A website for J. J. Hill Montessori Magnet School lists Phil Castile as its cafeteria supervisor.
Clarence Castile, Philando’s uncle, told the Minneapolis Star Tribune that his nephew had worked in the school’s cafeteria for 12 to 15 years, “cooking for the little kids.” He said his nephew was “a good kid” who grew up in St. Paul. Philando Castile’s Facebook page says he attended the University of Minnesota.
And finally:
“He was reaching for his license and registration. You told him to get it sir! You told him,” Reynolds says. “He tried to tell you he was licensed to carry and he was going to take it off. Please don’t tell me boyfriend is gone.
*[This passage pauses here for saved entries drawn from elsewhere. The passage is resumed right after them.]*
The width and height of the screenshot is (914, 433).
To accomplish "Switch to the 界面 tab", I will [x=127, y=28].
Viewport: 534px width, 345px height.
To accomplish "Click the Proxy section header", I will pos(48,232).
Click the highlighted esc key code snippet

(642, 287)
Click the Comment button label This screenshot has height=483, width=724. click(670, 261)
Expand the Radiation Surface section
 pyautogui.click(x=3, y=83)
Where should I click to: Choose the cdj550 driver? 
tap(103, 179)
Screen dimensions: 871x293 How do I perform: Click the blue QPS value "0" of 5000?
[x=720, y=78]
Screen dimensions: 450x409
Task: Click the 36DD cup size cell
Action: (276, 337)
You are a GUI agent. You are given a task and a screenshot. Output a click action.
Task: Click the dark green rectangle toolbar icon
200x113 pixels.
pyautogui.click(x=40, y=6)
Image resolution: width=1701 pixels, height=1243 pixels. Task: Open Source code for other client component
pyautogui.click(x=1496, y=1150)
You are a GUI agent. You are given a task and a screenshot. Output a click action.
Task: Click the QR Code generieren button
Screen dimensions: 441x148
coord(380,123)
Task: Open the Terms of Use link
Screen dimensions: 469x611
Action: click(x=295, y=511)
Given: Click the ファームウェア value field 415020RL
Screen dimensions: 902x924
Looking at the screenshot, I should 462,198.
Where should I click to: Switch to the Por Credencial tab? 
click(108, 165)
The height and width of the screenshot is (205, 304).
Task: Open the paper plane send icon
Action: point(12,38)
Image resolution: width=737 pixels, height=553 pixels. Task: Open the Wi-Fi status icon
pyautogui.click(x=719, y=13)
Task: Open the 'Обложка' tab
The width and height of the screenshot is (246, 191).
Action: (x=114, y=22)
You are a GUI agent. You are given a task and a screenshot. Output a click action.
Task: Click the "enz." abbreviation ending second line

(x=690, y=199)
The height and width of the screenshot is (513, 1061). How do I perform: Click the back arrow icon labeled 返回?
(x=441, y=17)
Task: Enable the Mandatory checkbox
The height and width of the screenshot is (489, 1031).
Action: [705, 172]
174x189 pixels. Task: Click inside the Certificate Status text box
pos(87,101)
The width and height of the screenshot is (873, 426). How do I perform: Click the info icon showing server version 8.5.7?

He don’t deserve this.”
The screen goes black.
“Please Lord, you know our rights Lord,” Reynolds says, apparently praying. “You know we are innocent people, Lord. We are innocent people.”
Keep in mind that we don’t know what happened in the moments before the shooting. Why would a police officer approach a car stopped for a busted tail light with his weapon drawn? The Minneapolis Star-Tribune reports that Castile had only misdemeanors on his criminal record. Did the cop order Philando Castile to keep his hands up, and did Castile defy him by foolishly reaching into his coat to remove the gun that, according to Reynolds, he told the cop that he had? Was the gun licensed and legally owned, as Reynolds said? Does that matter?
To be clear, the only people who saw what Castile did in the seconds before the shooting are the cop, Lavish Reynolds, and perhaps her daughter. I want to be careful here and not judge the cop based only on partial information. But this is a horrible situation, and … what can you even say at this point, other than may God comfort those suffering people, keep the peace, and bring forth justice.
Question for the room: should we be grateful that technology brings us videos like this, because it tells us the true story with vivid immediacy? Or should we regret it because the imagery is extremely emotional, and obscures the search for truth?
Me, I’m grateful that we have this technology now, because police can’t get away with abusing their authority. But I’m writing this as someone who just watched this video, and who is in an emotional state, shocked and grieving for Castile, Reynolds, her daughter, and those who loved Castile. I know that emotion conditions the way I regard this killing. We watch a man die on video, shot to death by a cop at point-blank range. We hear the sobbing and the pleas of his girlfriend, and the cries of her daughter, who may have seen it happen too (this isn’t clear from the video). The humanity of this scene tears your heart out and, if Reynolds’ account is accurate, infuriates you. That is a black man, a school cafeteria worker, who was pulled over because he had a busted tail light. And now he is dead.
The video is so emotionally direct that it’s hard to keep straight the fact that we don’t know what happened in the moments before she started recording. The partial truth is so vivid and shocking that it may obscure our ability to take in the whole truth. This is the problem with video: it makes us think we’re getting the whole story, when that may not be the truth.
How Lavish Reynolds kept her cool and recorded this I will never know. However this comes out, that woman showed grace under pressure that is heroic.
I will update this post throughout the day as more information becomes available.